### Exercises
**A.** Translate the following sentence from the Kafka question into French: "Small messages worked without problems."
**B.** Rewrite the listing from its first line through the line containing "click(x=405, y=97)", replacing "Refresh" with "Reload" and leaving everything else unchanged.

### Passage given
☆ ☆ ☆ ☆ ☆
[java] How can I send large messages with Kafka (over 15MB)?

I send String-messages to Kafka V. 0.8 with the Java Producer API. If the message size is about 15 MB I get a MessageSizeTooLargeException. I have tried to set message.max.bytesto 40 MB, but I still get the exception. Small messages worked without problems.

(The exception appear in the producer, I don't have a consumer in this application.)

What can I do to get rid of this exception?

My example producer config

private ProducerConfig kafkaConfig() {
    Properties props = new Properties();
    props.put("metadata.broker.list", BROKERS);
    props.put("serializer.class", "kafka.serializer.StringEncoder");
    props.put("request.required.acks", "1");
    props.put("message.max.bytes", "" + 1024 * 1024 * 40);
    return new ProducerConfig(props);
}

Error-Log:

4709 [main] WARN  kafka.producer.async.DefaultEventHandler  - Produce request with correlation id 214 failed due to [datasift,0]: kafka.common.MessageSizeTooLargeException
4869 [main] WARN  kafka.producer.async.DefaultEventHandler  - Produce request with    correlation id 217 failed due to [datasift,0]: kafka.common.MessageSizeTooLargeException
5035 [main] WARN  kafka.producer.async.DefaultEventHandler  - Produce request with   correlation id 220 failed due to [datasift,0]: kafka.common.MessageSizeTooLargeException
5198 [main] WARN  kafka.producer.async.DefaultEventHandler  - Produce request with correlation id 223 failed due to [datasift,0]: kafka.common.MessageSizeTooLargeException
5305 [main] ERROR kafka.producer.async.DefaultEventHandler  - Failed to send requests for topics datasift with correlation ids in [213,224]

kafka.common.FailedToSendMessageException: Failed to send messages after 3 tries.
☆ ☆ ☆ ☆ ☆
(Items from a data source)
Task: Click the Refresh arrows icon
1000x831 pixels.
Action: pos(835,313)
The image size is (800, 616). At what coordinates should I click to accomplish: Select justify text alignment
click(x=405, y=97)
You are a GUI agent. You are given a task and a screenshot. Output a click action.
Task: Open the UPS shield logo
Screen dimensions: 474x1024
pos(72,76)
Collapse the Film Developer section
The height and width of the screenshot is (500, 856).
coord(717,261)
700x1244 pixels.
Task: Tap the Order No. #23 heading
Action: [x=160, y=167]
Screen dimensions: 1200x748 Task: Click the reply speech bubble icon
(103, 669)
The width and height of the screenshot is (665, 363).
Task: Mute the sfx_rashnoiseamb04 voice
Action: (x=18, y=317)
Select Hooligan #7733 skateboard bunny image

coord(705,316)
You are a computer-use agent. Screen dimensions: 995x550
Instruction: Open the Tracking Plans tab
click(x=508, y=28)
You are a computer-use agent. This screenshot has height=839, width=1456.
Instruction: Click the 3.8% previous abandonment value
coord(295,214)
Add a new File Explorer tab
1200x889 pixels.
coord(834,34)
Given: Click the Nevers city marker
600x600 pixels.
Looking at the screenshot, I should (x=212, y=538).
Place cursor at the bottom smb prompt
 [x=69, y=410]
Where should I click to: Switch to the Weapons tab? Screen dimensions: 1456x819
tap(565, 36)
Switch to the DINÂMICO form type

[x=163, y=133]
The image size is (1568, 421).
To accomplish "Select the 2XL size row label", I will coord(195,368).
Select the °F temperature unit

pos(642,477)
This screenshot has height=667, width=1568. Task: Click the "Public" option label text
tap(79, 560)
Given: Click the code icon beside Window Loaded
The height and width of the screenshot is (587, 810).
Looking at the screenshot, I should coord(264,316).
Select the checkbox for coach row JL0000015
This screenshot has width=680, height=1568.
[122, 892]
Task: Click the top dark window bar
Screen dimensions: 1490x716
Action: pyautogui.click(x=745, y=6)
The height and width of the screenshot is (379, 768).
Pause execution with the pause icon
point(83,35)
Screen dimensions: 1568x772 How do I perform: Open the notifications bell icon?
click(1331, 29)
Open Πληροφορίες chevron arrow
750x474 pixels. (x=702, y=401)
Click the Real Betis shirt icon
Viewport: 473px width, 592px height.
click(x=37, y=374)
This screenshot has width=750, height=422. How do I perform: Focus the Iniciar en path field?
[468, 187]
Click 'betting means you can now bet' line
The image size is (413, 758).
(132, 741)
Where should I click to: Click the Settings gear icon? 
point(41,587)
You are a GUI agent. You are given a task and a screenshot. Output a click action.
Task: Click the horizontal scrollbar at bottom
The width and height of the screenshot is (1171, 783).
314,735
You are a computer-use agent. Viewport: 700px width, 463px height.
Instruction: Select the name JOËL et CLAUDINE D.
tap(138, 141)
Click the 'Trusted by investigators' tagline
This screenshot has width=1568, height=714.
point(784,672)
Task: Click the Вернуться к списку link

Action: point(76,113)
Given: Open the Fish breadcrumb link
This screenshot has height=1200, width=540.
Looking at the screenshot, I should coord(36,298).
☆ ☆ ☆ ☆ ☆
### Worked answers
**A.** Les petits messages fonctionnaient sans problème.

**B.**
Task: Click the Reload arrows icon
1000x831 pixels.
Action: pos(835,313)
The image size is (800, 616). At what coordinates should I click to accomplish: Select justify text alignment
click(x=405, y=97)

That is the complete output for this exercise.